#### RECORDS SUPPLIED ####

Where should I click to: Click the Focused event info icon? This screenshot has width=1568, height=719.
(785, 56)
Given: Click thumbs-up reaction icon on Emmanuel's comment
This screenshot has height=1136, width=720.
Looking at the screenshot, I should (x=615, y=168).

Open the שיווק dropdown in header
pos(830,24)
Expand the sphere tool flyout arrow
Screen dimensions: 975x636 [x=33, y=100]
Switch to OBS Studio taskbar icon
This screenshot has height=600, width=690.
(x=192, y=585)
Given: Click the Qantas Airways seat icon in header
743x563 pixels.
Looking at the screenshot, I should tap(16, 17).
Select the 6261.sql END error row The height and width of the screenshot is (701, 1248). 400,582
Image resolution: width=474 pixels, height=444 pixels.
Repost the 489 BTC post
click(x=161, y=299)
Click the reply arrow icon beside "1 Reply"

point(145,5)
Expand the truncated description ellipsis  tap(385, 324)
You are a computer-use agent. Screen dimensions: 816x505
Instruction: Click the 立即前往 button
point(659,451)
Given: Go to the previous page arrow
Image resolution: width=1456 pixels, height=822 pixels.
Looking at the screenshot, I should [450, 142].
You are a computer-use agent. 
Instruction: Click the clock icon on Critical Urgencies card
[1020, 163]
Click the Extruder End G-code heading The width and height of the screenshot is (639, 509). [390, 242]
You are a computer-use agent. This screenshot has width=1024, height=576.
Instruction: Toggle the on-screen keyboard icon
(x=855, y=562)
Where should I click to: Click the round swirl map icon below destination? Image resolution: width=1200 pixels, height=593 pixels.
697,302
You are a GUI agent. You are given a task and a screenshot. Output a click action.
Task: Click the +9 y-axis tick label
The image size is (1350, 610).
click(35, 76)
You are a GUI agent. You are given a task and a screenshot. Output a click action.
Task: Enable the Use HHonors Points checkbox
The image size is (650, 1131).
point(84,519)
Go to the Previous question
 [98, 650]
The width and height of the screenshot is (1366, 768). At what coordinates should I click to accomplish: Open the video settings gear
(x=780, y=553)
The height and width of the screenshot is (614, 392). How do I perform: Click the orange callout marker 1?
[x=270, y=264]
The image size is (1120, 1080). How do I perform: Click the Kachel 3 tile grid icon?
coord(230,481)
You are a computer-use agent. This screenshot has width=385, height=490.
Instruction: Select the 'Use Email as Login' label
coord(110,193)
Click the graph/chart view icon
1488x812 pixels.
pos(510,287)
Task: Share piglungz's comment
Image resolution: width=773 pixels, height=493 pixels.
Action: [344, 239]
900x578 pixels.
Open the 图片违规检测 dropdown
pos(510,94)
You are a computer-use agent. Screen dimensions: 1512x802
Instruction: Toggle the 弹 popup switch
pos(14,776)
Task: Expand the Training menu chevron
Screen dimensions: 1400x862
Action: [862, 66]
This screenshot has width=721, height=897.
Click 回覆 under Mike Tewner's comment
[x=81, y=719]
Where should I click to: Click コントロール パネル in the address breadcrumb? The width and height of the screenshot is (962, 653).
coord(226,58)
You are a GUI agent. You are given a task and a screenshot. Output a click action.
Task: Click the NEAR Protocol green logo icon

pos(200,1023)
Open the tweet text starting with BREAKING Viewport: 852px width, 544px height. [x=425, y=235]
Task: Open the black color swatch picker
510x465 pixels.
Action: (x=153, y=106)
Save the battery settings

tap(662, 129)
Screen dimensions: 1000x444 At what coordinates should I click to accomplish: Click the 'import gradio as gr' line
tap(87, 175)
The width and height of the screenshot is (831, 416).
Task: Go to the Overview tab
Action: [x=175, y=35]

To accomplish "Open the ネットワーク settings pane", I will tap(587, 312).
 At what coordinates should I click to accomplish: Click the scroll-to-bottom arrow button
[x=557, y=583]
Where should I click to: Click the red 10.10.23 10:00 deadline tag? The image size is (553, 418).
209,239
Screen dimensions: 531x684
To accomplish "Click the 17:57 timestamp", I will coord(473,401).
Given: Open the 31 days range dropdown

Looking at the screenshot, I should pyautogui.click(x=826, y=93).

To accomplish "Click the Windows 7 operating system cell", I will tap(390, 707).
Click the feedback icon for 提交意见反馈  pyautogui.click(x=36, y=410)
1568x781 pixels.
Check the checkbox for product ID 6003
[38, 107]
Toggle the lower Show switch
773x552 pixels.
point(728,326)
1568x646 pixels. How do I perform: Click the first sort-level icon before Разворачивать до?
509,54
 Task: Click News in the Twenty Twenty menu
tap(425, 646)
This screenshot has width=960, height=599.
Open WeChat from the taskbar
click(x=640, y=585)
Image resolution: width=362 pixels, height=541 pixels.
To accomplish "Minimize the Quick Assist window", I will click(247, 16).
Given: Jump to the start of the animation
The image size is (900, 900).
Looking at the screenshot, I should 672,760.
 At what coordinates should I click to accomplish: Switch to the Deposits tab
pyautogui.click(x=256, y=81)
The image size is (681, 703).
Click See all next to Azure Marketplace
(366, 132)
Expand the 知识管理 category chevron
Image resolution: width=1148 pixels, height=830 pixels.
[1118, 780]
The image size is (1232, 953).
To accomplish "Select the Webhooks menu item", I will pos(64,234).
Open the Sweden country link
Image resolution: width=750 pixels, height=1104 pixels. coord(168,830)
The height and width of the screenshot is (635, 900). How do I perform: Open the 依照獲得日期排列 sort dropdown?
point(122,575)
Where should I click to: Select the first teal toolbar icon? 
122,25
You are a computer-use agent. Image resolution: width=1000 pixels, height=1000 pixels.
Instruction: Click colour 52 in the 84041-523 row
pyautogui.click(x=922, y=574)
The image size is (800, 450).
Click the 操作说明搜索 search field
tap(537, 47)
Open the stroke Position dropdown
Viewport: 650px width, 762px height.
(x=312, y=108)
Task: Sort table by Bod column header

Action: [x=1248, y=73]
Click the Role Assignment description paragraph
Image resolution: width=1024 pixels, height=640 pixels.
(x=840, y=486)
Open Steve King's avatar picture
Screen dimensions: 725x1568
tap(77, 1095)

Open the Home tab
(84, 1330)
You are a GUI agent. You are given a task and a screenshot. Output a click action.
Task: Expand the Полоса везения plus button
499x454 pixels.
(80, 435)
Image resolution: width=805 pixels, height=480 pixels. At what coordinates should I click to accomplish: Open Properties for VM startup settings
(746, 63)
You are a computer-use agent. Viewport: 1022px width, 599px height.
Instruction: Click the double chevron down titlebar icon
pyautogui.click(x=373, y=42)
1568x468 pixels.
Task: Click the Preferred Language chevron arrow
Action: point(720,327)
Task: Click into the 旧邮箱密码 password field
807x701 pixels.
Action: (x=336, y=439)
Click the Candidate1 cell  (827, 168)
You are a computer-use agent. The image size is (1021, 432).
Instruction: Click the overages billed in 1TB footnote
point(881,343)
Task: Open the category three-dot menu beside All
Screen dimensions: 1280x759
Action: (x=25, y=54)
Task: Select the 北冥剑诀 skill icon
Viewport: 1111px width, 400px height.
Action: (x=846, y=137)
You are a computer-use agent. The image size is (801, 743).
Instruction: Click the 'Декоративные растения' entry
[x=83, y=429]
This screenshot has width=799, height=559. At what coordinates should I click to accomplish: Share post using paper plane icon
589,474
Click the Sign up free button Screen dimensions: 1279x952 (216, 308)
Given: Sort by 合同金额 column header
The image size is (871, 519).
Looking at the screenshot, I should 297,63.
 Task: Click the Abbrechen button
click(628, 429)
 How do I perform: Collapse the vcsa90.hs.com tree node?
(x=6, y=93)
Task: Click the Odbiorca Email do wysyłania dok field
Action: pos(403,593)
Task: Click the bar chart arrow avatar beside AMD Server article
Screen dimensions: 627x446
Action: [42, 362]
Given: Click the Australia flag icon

####

Lines with the word "chart" in them should be copied from the preceding records.

Click the graph/chart view icon
Task: Click the bar chart arrow avatar beside AMD Server article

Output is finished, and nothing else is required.